Nas comparações entre ilhas e margens feitas em 2001 (estudo financiado com apoio da Fundação O Boticário para Proteção à Natureza), foi observado um declínio na riqueza das comunidades das ilhas em relação às margens. Por outro lado, o número de lagartos nas ilhas era três vezes maior que nas margens. O célebre cientista norte americano Jared Diamond (conhecido autor de Colapso e de Armas, Germes e Aço) investigou comunidades insulares de ilhas na costa da Califórnia e propôs uma fórmula para calcular o tempo necessário para que ocorra extinção de espécies em ilhas continentais. Utilizando esta fórmula no caso de Serra da Mesa, foi estimado que uma espécie de lagarto é extinta por fragmento entre dois e cinco anos e que ilhas pequenas, entre 3 e 15 hectares, suportam por volta de quatro espécies de lagartos. Esse resultado possui grande relevância para a conservação do grupo no Cerrado, com obvias aplicações na manutenção de comunidades de lagartos em paisagens fragmentadas.
Outro resultado interessante é que a seleção das espécies pela formação das ilhas não foi por acaso. As espécies que desapareceram ou que experimentaram grande declínio foram as de maior tamanho e de membros posteriores longos, que são espécies mais evidentes, fortes competidoras e que apostam na sua velocidade para escapar dos predadores. As espécies que aumentaram sua densidade foram as menores e de membros curtos, que apostam na discrição e em estratégias de defesa elaboradas para escaparem dos predadores (ver comentários na apresentação em anexo). Aparentemente, estas pequenas espécies foram menos predadas por aves durante o isolamento e adensamento nas ilhas, e com o declínio das espécies maiores, conseguiram aumentar seu número nas ilhas.

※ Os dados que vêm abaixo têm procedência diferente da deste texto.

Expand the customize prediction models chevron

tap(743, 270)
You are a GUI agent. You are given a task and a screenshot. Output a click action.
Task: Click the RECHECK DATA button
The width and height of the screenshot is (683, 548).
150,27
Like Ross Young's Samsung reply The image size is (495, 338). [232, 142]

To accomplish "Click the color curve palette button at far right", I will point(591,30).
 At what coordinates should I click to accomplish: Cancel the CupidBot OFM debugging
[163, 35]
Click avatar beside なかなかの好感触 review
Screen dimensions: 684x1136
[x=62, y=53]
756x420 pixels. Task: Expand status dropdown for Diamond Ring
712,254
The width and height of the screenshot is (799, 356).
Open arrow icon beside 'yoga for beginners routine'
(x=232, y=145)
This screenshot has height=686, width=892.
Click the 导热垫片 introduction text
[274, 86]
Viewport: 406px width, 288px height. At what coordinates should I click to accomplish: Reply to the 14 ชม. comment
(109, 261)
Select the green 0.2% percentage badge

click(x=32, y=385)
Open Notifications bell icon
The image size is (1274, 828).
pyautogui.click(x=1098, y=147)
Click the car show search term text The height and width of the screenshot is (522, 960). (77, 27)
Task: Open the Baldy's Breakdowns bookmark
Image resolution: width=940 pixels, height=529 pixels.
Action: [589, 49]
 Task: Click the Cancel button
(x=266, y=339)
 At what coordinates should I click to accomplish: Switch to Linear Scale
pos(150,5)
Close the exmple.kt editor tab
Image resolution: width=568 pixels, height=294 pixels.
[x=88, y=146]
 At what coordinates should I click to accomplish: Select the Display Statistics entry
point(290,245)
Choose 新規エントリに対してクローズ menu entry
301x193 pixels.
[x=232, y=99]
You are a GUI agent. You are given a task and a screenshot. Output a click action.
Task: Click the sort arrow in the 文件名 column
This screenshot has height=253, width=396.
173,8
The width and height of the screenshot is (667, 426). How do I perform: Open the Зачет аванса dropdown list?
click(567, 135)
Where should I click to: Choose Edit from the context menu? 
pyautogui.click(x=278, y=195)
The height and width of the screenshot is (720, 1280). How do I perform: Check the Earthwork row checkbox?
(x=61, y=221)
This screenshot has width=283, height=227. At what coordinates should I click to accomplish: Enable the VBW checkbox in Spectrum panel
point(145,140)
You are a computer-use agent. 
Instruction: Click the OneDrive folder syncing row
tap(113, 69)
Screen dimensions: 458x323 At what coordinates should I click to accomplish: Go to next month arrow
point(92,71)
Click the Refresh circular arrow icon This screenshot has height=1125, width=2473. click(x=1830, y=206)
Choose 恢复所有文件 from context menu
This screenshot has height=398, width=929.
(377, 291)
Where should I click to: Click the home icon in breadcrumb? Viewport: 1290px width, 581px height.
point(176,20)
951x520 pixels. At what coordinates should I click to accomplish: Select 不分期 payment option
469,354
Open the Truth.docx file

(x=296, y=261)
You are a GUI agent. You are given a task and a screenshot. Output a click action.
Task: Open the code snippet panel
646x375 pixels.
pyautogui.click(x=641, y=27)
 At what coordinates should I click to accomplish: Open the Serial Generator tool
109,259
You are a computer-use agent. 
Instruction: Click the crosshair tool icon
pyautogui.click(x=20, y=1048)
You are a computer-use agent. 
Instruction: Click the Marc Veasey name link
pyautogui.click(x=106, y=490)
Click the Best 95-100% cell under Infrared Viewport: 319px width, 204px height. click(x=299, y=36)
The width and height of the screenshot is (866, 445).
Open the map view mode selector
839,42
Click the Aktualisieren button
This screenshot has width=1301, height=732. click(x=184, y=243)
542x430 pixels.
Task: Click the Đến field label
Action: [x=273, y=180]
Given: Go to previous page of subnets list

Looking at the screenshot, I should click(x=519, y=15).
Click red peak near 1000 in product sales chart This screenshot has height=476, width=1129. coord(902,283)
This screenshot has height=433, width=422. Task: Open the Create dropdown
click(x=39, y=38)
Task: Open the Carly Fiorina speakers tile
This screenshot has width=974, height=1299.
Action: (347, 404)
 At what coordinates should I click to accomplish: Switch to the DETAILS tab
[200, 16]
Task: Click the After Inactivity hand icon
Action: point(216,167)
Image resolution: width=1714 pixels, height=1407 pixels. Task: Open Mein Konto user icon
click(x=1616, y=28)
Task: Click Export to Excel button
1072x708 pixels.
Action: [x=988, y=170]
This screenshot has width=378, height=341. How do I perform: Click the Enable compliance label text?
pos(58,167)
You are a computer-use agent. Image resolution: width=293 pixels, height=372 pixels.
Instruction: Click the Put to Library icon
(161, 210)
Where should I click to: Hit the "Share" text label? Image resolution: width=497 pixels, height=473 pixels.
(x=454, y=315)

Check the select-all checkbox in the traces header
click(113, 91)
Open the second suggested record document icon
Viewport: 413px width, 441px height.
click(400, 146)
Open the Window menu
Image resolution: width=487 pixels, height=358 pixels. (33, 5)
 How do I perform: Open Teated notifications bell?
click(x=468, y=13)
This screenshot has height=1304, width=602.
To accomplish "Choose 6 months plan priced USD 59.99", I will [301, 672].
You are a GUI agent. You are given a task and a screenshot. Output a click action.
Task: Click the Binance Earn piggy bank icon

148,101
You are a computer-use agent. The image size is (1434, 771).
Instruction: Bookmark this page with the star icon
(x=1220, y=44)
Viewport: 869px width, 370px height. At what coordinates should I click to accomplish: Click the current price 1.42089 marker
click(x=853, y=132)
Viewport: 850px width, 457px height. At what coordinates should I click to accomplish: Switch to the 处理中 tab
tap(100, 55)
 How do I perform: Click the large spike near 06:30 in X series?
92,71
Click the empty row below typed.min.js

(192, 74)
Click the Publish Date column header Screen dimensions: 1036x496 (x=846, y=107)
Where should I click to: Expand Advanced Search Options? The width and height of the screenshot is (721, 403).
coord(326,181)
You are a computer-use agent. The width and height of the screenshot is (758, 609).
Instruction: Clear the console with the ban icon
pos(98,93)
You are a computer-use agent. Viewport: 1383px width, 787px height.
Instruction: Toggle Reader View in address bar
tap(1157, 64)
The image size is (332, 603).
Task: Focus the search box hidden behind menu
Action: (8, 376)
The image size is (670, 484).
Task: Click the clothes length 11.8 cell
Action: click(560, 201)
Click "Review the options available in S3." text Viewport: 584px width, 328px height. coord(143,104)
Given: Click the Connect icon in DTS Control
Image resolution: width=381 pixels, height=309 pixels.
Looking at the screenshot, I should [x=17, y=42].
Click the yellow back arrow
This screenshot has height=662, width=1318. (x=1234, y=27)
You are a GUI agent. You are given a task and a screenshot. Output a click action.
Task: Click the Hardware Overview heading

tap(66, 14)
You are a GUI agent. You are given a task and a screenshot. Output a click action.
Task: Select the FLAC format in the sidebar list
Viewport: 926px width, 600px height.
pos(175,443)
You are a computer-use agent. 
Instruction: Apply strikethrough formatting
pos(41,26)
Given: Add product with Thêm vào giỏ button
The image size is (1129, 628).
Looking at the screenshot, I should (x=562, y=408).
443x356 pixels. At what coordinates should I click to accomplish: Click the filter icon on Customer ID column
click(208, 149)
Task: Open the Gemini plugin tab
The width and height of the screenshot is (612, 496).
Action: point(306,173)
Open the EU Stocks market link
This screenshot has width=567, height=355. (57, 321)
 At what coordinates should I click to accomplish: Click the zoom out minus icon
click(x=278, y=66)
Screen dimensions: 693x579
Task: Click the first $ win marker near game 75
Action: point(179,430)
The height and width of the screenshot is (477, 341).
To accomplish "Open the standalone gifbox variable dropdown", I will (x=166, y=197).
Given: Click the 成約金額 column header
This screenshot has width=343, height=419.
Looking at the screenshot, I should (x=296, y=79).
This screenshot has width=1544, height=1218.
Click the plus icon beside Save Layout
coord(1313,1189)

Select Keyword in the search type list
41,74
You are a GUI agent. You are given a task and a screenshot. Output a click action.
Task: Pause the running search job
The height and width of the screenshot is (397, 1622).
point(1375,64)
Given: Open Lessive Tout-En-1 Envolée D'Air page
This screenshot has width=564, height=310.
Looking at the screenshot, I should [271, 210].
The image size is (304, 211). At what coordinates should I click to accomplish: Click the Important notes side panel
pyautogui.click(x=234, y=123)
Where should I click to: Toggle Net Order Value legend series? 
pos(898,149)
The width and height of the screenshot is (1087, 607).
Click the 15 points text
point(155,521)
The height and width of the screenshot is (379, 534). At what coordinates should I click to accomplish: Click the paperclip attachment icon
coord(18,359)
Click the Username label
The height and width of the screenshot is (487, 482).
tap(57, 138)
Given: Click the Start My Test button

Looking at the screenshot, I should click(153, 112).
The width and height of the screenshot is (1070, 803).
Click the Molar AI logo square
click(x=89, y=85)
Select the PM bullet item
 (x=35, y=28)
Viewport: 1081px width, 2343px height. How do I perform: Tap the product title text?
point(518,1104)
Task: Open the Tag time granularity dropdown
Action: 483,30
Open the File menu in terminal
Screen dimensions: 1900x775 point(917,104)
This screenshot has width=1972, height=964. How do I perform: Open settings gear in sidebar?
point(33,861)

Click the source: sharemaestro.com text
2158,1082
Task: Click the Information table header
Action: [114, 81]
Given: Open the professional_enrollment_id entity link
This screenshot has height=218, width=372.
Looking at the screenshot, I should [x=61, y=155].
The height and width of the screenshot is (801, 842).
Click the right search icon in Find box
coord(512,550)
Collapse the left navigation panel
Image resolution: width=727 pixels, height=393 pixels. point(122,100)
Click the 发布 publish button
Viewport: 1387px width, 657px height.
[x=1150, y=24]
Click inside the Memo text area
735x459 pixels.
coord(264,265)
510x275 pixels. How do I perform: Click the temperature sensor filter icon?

Grandes reservatórios são, sem dúvida, uma das mais profundas, permanentes e impactantes mudanças nos ecossistemas naturais causadas pelo homem. Lagos do porte de Serra da Mesa são verdadeiras catástrofes. Por outro lado, o estudo dos efeitos de grandes impactos é essencial para municiar pesquisadores e tomadores de decisão com informações relevantes para minimizar efeitos deletérios de eventos semelhantes no futuro. Além do aspecto meramente acadêmico, voltado para a teoria ecológica, o estudo de sistemas similares ao de Serra da Mesa ajuda a mostrar como comunidades naturais reagem a grandes inundações, como ocorre a seleção das espécies e que organismos permanecem em remanescentes. É pegar um limão grande e muito azedo e tentar fazer uma limonada atraente e útil.